Hört auf, Perimetersicherheit (zum Beispiel das LAN) als automatisch sicher zu behandeln, und setzt eine Sicherheitsbetriebsführung um, die implizites Vertrauen mit Hilfe kombinierter Techniken eliminiert. Anders lässt sich die Realität nicht absichern.

Es ist weder Magie noch ein völlig neuer Produktstack. Aber der verbleibende Wert als Architekturgedanke ist real, sobald man die Übertreibung abstreift.


FAQ (Häufig gestellte Fragen)

Q: Was unterscheidet Zero Trust von VPN? A: VPN ist der Schlüssel zum Perimeter; ist man drinnen, gilt man als vertrauenswürdig. Zero Trust authentifiziert und überwacht weiter, auch nachdem der Zugriff gewährt wurde.

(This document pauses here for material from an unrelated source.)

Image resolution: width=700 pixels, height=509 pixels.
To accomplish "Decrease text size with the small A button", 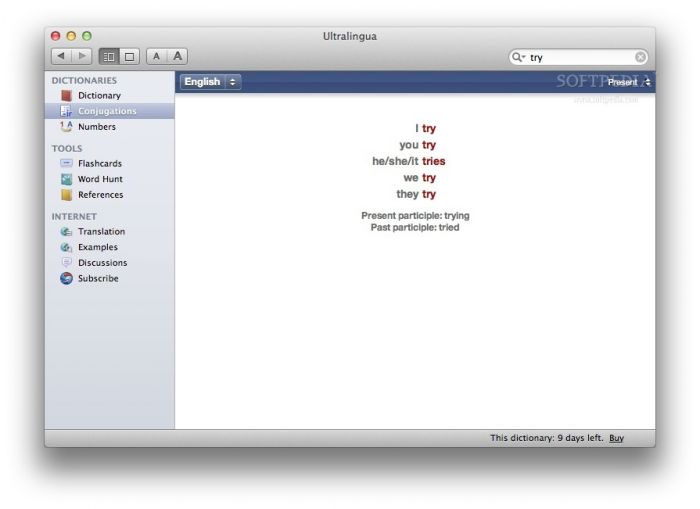I will 156,56.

Q: Macht Zero Trust bestehende Firewalls überflüssig? A: Nein. Gerade um infizierte Rich Clients und laterale Bewegung zu bremsen, bleiben perimeterbasierte Kontrollen unverzichtbar.

Q: Können auch kleine und mittlere Unternehmen Zero Trust einführen? A: Schrittweise, ja. Man startet etwa mit MFA oder erweitertem Log-Monitoring und baut von dort aus.

Q: Ist Zero Trust eine neue Technologie? A: Die Technologien sind altbekannt. Zero Trust kombiniert sie und definiert die Betriebsphilosophie neu.